Problem description.
Format everything from the line containing "Given: Toggle the Entry active checkbox" down to the line containing "Looking at the", both included, as a numbered list with blank lines left out. Leave the pictures out of your answer.

Available data.
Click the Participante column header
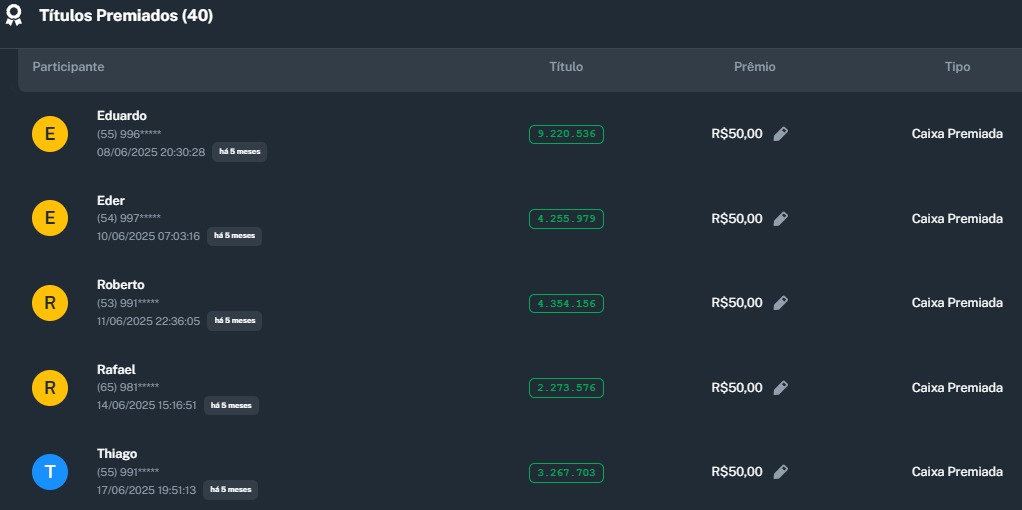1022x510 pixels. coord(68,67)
==
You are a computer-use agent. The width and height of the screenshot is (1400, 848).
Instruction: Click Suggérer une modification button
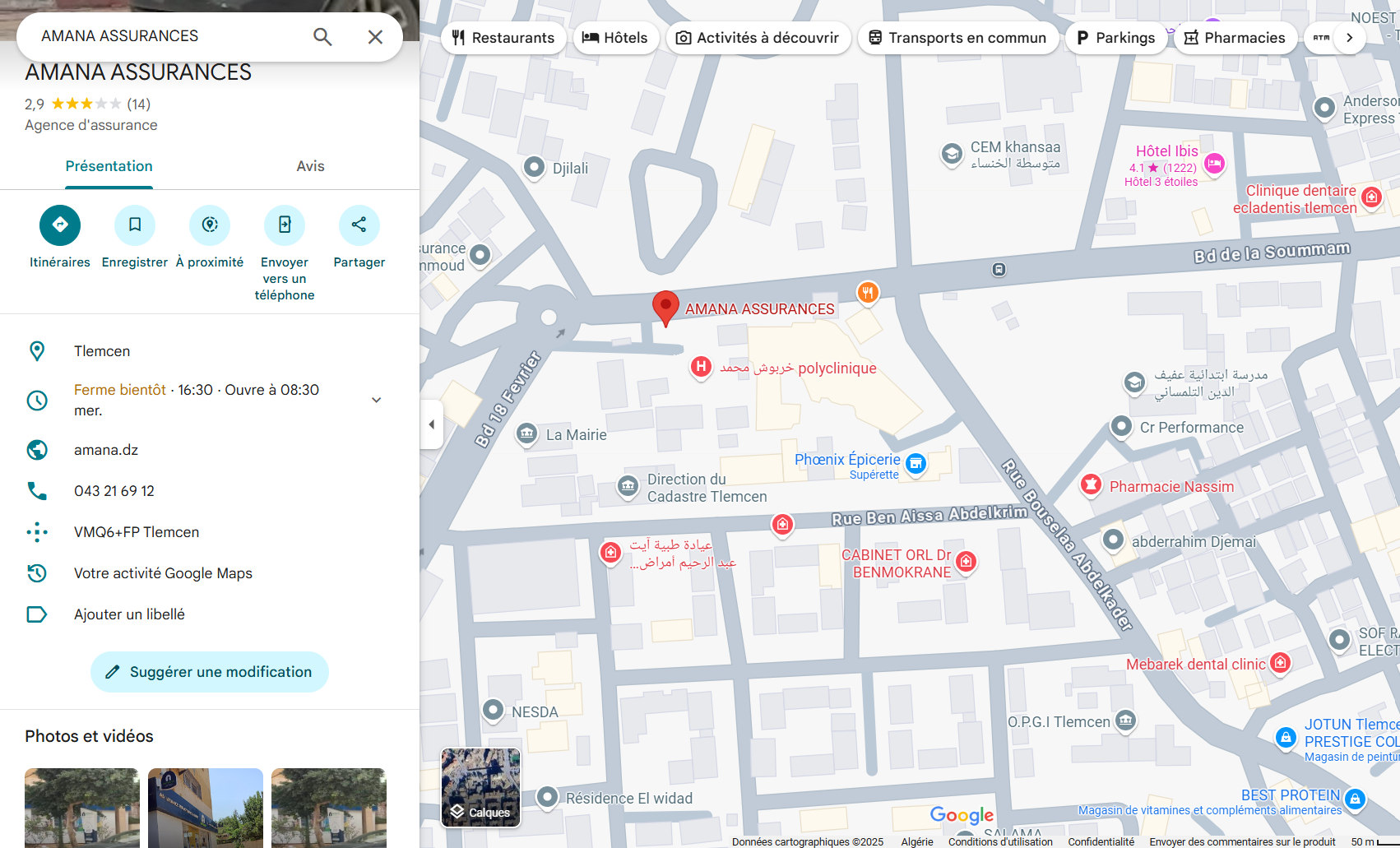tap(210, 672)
...
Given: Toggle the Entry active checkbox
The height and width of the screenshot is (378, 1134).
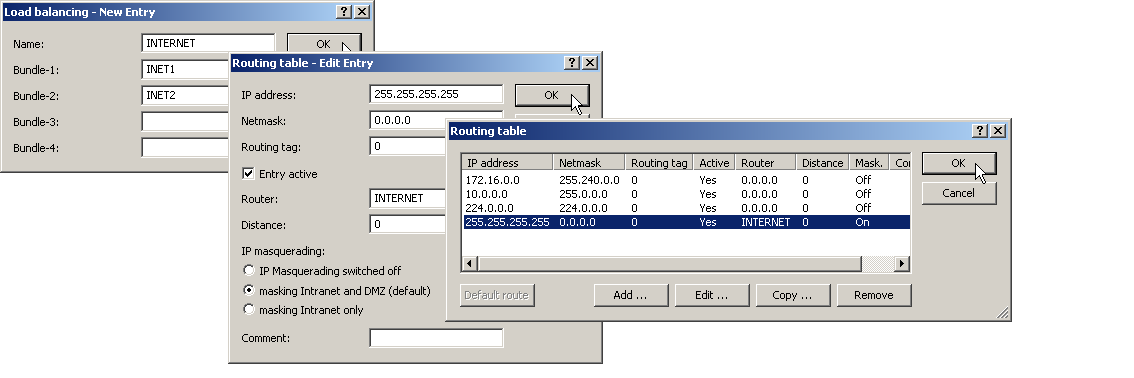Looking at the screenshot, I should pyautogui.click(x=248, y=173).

Task answer.
1. Given: Toggle the Entry active checkbox
2. The height and width of the screenshot is (378, 1134).
3. Looking at the screenshot, I should pyautogui.click(x=248, y=173).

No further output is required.